SAUDADE
Ay flores, ay flores do verde pinhoD. Dinis
É um sentido do coração .... E outras vezes vem daquelas cousas que aos homens praz que sejam, às vezes com tal lembrança que traz prazer e não pena.
D. Duarte
Não é logo a saudade
Das terras onde nasceu
A carne, mas é do Céu
Camões
Ah, saudade minha, luz divina!Frei Agostinho da Cruz
É legitimo argumento da imortalidade do nosso espírito, por aquela muda ilação, que sempre nos está fazendo interiormente, de que fora de nós há outra cousa melhor que nós mesmos, com que nos desejamos unir. Sendo esta tal a mais subida das saudades humanas: como se disséssemos um desejo vivo, uma reminiscência forçosa, com que apetecemos espiritualmente o que não havemos visto jamais, nem ainda ouvido, e temporalmente o que está de nós remoto e incerto.
D. Francico Manuel de Melo
É um finíssimo sentimento, e pena de um bem ausente com desejo de o lograr. Não disse de um bem perdido, porque também há saudades de bens ainda não possuídos, nem perdidos, nem esperados.
Rafael Bluteau
Saudades de tudo
António Nobre
Tudo é saudadeTeixeira de Pascoaes
E também a natureza angélica da Saudade então de todo e finalmente estará declarada.
Dalila Pereira da Costa
Em 1911, descia um velho do grande Marão que não dá palha nem grão a revelar uma “religião lusitana”, “anti-romana” e entronizar uma “Virgem redemptora” chamada “Saudade”. Doze anos depois, o filósofo Leonardo Coimbra, amigo de Teixeira de Pascoaes e um dos grandes patrocinadores do movimento da Renascença Poruguesa , repunha a revelação “lusitana” no quadro da maior razão portuguesa e católica:
« Mas há uma Religião que é a mais alta e nobre expressão da Saudade, porque apresenta o homem como um viajante desta vida em procura da verdadeira Pátria do Infinito.
É o Cristianismo.
O Éden era a Pátria, donde o homem foi escorraçado como consequência da revolta da sua vontade contra a união amorosa com o Deus criador.
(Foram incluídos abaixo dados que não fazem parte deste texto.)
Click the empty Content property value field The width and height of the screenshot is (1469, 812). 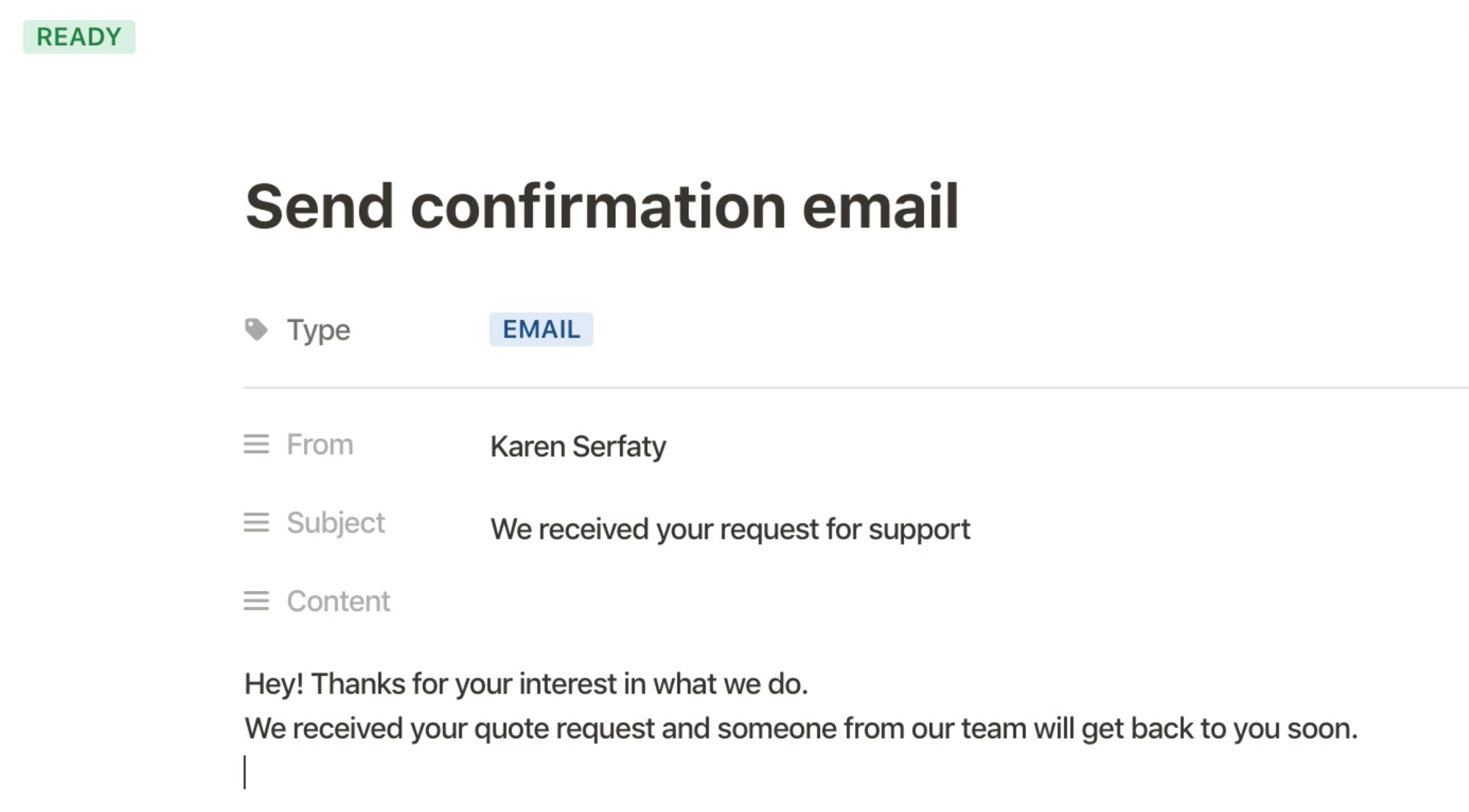coord(955,601)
Tombado do Éden, como fora o anjo rebelde da presença de Deus, eis que o homem caminha, em exílio, por entre a matéria rebelde. Esta cai para a Morte e, de olhos ainda deslumbrados pelo Sol da Vida, vê o desfazer-se em poeira dos mundos pelo Espaço na agonia dum coração ameaçado.
O seu coração que fora de luz sente-se dum barro que o Vento vai pulverizando; mas a Saudade do Éden é o bendito óleo que faz arder ainda aquela luz originária. »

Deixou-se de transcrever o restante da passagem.